MovieLabs proposes an approach to asset management that uses identifiers to find and retrieve content rather than fixed file names/paths, locations or database instances. By using identifiers assets in the archive can refer to one or more ‘resolvers’ which can look up where those assets can be found. The MovieLabs blog on resolvers (Through the Looking Glass – MovieLabs) proposes an architecture that allows all systems, whether original or newly added, to consistently access assets independent from the underling cloud infrastructure(s). This approach supports multiple clouds (public, private, hybrid) and storage types with all addressed in a simple and consistent manner that can be easily integrated into role-based security and policy based management systems and expanded to new applications as they are added over time.


MovieLabs believes the new approach to archiving described in this blog series will enable a more secure, resilient, cost efficient and usable archive, while still supporting all of the archival use cases. The good news – most of what is proposed here is not novel technology that needs to be invented, although the industry will need to rally to implement it in ways to support this new 2030 Archive. What is required is the education, change management and industry alignment around these archival principles and concepts to enable us to start deploying 2030 archive aligned platforms.
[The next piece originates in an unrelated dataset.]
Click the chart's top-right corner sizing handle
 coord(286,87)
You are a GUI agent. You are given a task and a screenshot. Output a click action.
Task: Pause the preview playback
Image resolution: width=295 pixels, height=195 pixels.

We welcome input so if you have read this series and have questions or comments share them with MovieLabs ( or even better join an industry forum like the Academy Digital Preservation Forum and join us to discuss and debate these concepts and how we can jointly implement them.

[1] Fixity is defined as the state of something being unchanging or permanent. For example, today content owners generate a checksum (or hash) of a file before submitting file to a storage system. By pulling the file out later and generating a new checksum they can check if a file has changed or is exactly the same as what was stored. Fixity checks can tell if you a file is corrupt, although they can’t tell you how or where the file is damaged. Our objective is to increase fixity by minimizing any loss of data over time.

[2] Disney have already enabled this for Editors within the Marvel Cinematic Universe to reference or reuse any material from any of the prior movies or TV shows, see the 2030 Showcase case study here.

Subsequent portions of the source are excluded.